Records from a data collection
↓↓↓

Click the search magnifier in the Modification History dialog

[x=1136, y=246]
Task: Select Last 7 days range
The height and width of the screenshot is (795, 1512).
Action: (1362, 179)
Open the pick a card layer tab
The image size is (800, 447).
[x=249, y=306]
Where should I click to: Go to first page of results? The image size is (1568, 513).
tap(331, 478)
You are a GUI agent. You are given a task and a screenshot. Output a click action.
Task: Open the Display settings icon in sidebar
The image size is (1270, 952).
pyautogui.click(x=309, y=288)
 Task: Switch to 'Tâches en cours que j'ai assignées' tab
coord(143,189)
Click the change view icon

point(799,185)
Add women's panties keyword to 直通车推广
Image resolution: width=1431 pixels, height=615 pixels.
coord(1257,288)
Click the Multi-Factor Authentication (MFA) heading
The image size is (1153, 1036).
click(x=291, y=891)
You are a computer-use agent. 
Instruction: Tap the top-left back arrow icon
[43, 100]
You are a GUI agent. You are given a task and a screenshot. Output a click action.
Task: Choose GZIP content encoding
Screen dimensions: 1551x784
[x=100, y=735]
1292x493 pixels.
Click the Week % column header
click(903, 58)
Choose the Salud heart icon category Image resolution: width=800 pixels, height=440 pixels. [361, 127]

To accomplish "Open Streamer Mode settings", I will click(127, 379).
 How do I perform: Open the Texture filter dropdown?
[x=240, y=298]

↑↑↑

Your instructions:
Print every one of the lines above word for word, without changing anything.

Finished answer:
Click the search magnifier in the Modification History dialog

[x=1136, y=246]
Task: Select Last 7 days range
The height and width of the screenshot is (795, 1512).
Action: (1362, 179)
Open the pick a card layer tab
The image size is (800, 447).
[x=249, y=306]
Where should I click to: Go to first page of results? The image size is (1568, 513).
tap(331, 478)
You are a GUI agent. You are given a task and a screenshot. Output a click action.
Task: Open the Display settings icon in sidebar
The image size is (1270, 952).
pyautogui.click(x=309, y=288)
 Task: Switch to 'Tâches en cours que j'ai assignées' tab
coord(143,189)
Click the change view icon

point(799,185)
Add women's panties keyword to 直通车推广
Image resolution: width=1431 pixels, height=615 pixels.
coord(1257,288)
Click the Multi-Factor Authentication (MFA) heading
The image size is (1153, 1036).
click(x=291, y=891)
You are a computer-use agent. 
Instruction: Tap the top-left back arrow icon
[43, 100]
You are a GUI agent. You are given a task and a screenshot. Output a click action.
Task: Choose GZIP content encoding
Screen dimensions: 1551x784
[x=100, y=735]
1292x493 pixels.
Click the Week % column header
click(903, 58)
Choose the Salud heart icon category Image resolution: width=800 pixels, height=440 pixels. [361, 127]

To accomplish "Open Streamer Mode settings", I will click(127, 379).
 How do I perform: Open the Texture filter dropdown?
[x=240, y=298]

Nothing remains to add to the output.